John Grisham

 

John Grisham has tapped into a rich resource of material to create his sprawling southern novels. The realm of the legal courts, with its secrecy, its obscurity and its power, has served novelists looking for an intriguing setting all the way back to Charles Dickens’ Bleak House. While the courtrooms and laws have changed since Dickens’ time, their remaining ability to shape our lives in the most fundamental ways leaves them with literary potency. John Grisham has taken the modern dilemmas presented to us by our complicated and sometimes flawed legal system and made them the locomotion for his highly popular, genre-defining legal thrillers.

John Grisham had plenty of opportunity to observe the moral gaps and human drama present in the system. Perhaps it was his eye for a story, but whatever the reason, Grisham quickly drifted from accounting law to criminal law while at Mississippi State University. He credits his successful entry into life as a novelist to his voracious reading appetite as a child—an interest he luckily maintained into adulthood. Exploring different issues about power, and pitting an individual against a system, Grisham novels carry the added weight of the thick history and culture of the south.

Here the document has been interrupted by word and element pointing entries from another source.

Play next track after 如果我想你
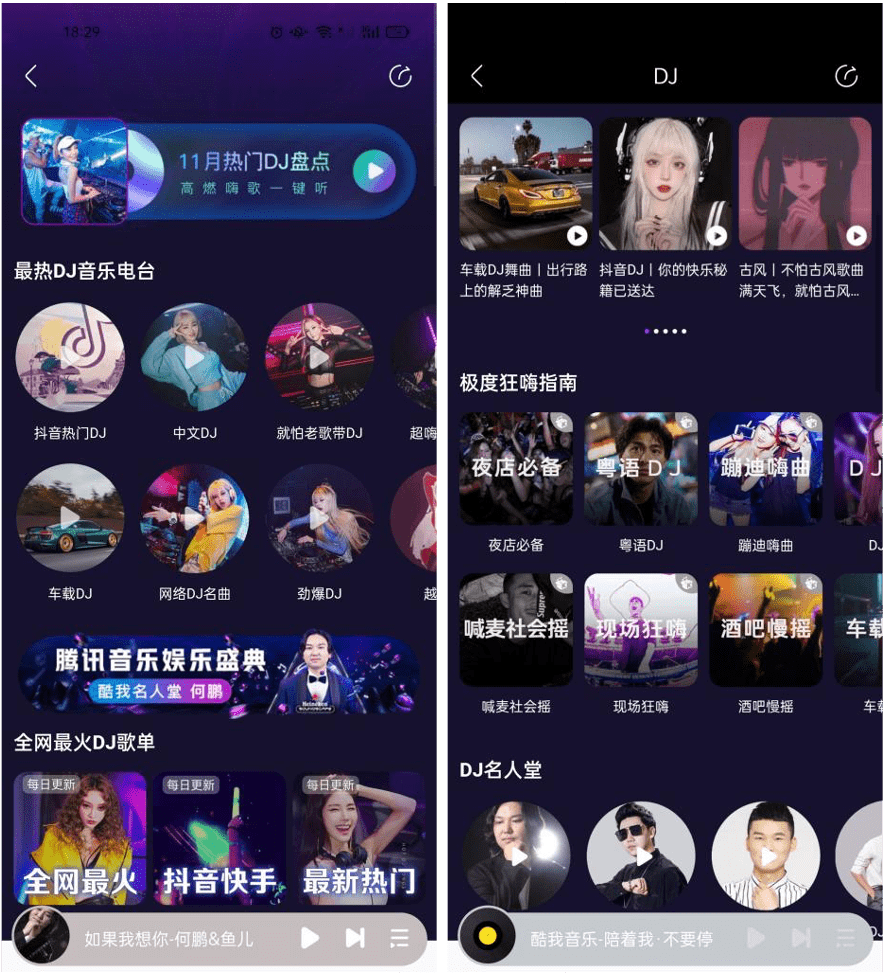This screenshot has width=883, height=974. [x=355, y=938]
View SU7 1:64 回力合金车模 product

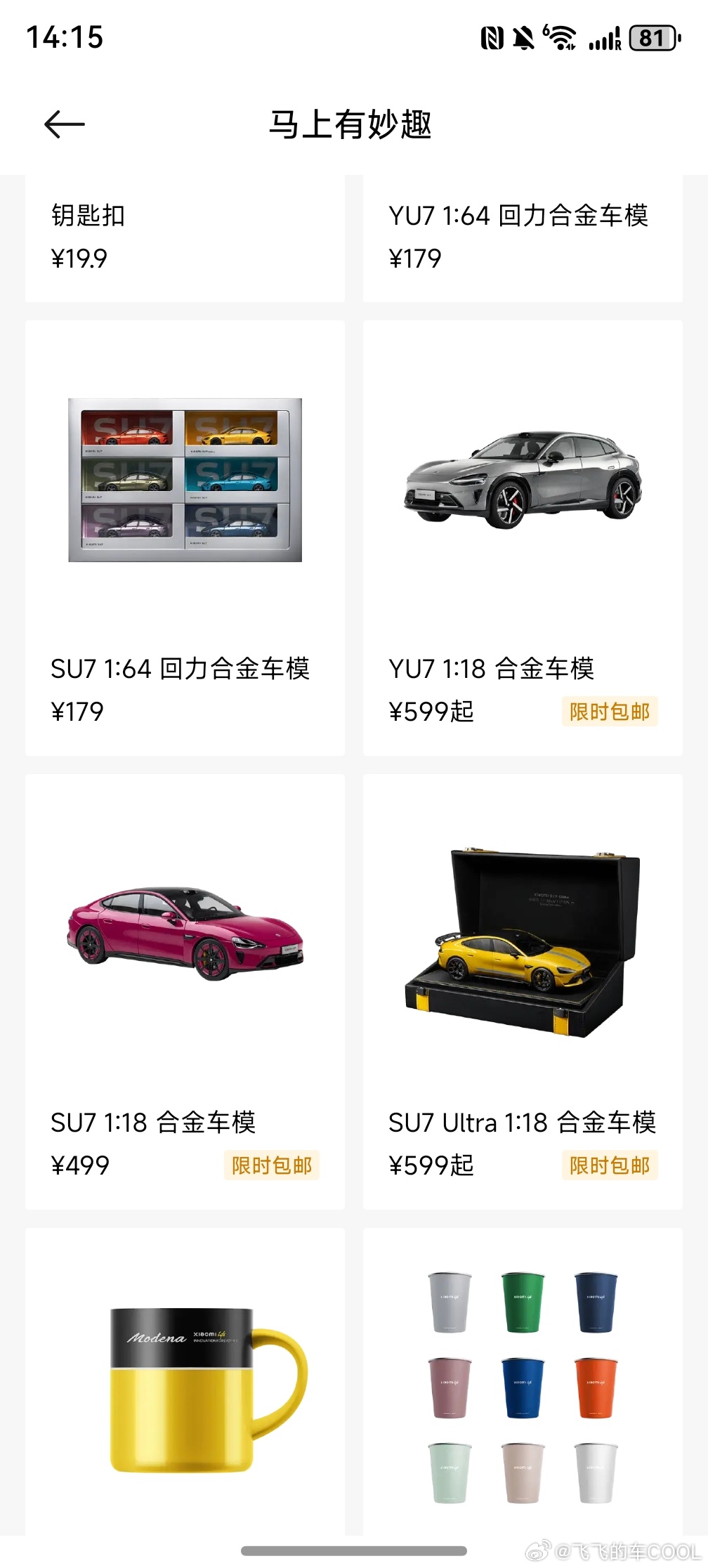click(185, 538)
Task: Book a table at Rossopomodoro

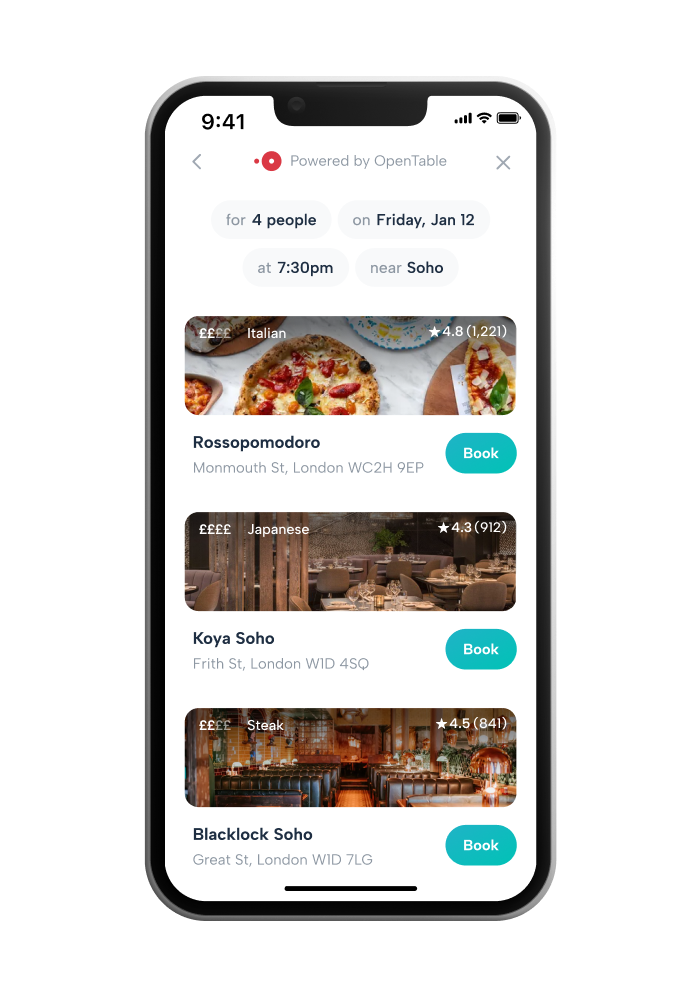Action: pos(480,454)
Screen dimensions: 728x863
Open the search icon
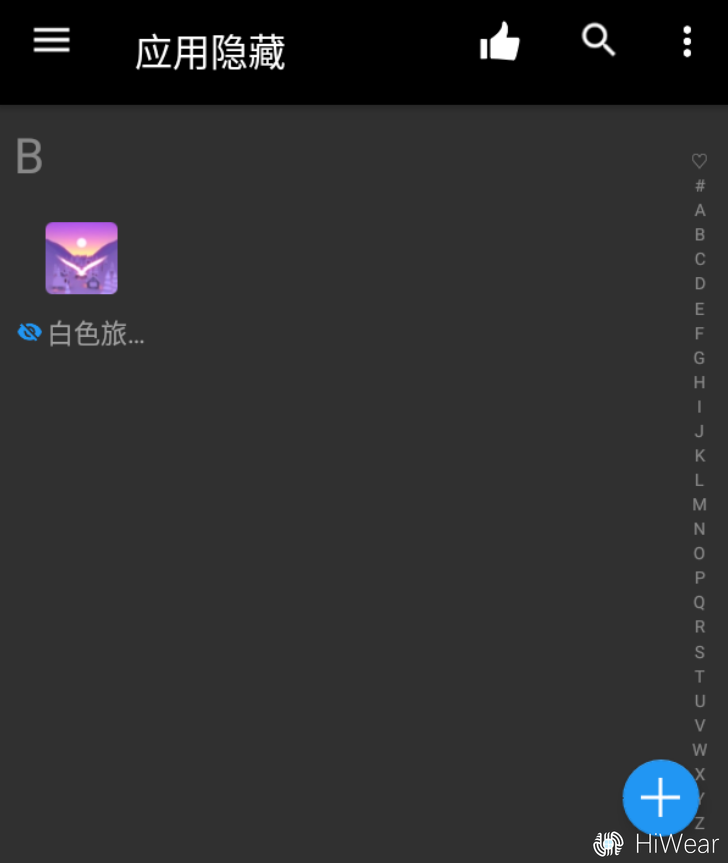[598, 41]
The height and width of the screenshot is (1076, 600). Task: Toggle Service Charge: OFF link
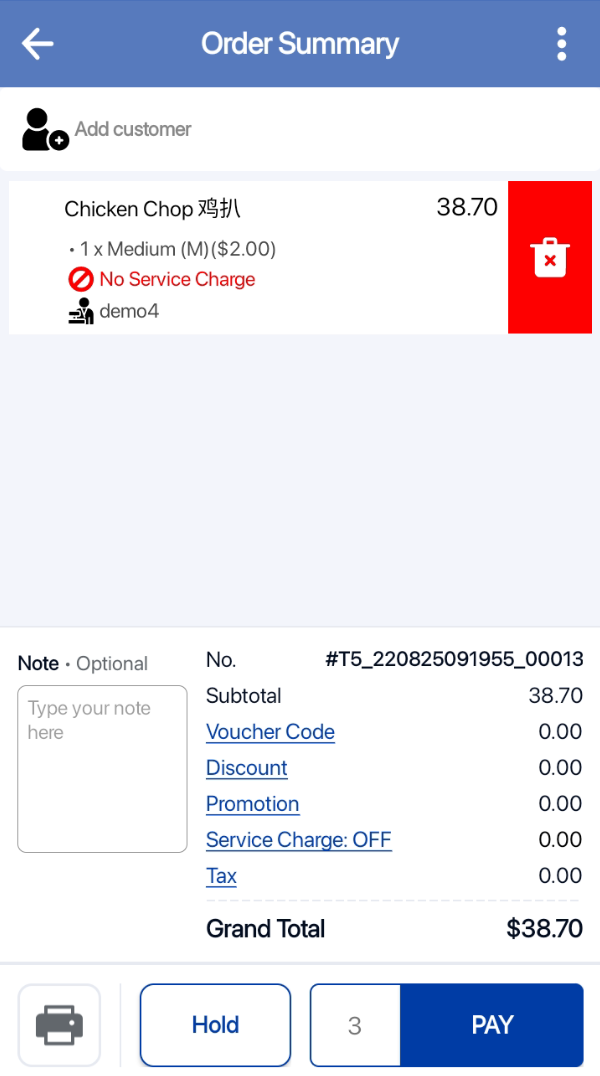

While Grisham’s first novel was A Time to Kill, it was his second novel—in manuscript form no less—The Firm, which would attract Hollywood attention (Tom Cruise starred) and push his name to the top of publishers’ lists. To date Grisham has writing credits for over a dozen films, with many of his books likely to yield film adaptations in the future.

While best known for his stories of protagonists struggling valiantly against the legal system for either their survival or to accomplish what must be done, Grisham has also written novels relating to the life of the layperson in the south. His other great passion is baseball. He tried and failed to become a professional player, but puts considerable effort into supporting little league ball. John Grisham is married with two children.